[Records for the exercise]
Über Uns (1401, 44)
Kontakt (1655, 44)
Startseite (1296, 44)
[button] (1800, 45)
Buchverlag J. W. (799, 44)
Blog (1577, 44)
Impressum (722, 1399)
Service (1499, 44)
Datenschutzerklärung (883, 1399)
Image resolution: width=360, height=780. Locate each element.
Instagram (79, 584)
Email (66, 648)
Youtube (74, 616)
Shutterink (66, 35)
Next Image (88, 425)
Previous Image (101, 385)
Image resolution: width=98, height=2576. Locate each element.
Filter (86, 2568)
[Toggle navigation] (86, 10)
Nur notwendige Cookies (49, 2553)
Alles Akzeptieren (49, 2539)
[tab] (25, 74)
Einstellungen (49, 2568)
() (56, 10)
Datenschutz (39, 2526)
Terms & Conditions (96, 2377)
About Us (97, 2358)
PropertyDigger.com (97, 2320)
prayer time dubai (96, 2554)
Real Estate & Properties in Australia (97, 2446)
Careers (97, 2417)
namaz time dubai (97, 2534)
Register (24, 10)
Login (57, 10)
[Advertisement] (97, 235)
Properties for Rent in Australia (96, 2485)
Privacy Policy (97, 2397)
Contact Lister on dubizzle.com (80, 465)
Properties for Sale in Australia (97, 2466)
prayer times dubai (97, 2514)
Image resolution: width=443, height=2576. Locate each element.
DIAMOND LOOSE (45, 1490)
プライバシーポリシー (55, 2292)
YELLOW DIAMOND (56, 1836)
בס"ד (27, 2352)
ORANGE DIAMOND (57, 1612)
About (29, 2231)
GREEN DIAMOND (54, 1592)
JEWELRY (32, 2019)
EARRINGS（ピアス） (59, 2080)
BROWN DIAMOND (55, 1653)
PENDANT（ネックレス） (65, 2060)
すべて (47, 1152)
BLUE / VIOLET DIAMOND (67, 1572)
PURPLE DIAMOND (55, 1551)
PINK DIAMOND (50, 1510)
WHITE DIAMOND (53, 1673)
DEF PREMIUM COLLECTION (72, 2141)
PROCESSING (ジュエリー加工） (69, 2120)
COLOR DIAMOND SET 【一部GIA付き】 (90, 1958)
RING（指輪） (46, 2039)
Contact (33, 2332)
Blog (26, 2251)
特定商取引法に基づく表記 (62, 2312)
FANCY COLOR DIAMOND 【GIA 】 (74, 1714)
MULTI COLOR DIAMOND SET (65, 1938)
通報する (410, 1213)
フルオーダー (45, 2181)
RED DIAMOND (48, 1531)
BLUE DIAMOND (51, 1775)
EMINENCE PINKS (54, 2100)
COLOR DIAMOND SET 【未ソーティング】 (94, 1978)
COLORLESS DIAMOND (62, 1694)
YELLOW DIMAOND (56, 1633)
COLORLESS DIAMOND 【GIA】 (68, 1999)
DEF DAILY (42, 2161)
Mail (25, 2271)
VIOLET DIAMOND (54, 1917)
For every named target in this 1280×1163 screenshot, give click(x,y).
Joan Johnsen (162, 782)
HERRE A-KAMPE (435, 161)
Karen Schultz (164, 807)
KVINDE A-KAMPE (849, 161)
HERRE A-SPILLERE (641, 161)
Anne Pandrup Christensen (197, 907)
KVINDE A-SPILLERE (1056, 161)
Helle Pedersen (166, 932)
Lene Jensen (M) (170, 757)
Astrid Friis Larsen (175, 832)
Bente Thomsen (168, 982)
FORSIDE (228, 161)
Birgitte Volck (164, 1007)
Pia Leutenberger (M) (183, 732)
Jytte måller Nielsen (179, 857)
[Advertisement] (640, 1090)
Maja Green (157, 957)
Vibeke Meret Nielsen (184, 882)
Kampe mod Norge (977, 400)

[Task instructions] In exact wording, restate the lines of the data above from the first through the one holding "Youtube (74, 616)", and stop after that line.

[Answer to this exercise]
Über Uns (1401, 44)
Kontakt (1655, 44)
Startseite (1296, 44)
[button] (1800, 45)
Buchverlag J. W. (799, 44)
Blog (1577, 44)
Impressum (722, 1399)
Service (1499, 44)
Datenschutzerklärung (883, 1399)
Image resolution: width=360, height=780. Locate each element.
Instagram (79, 584)
Email (66, 648)
Youtube (74, 616)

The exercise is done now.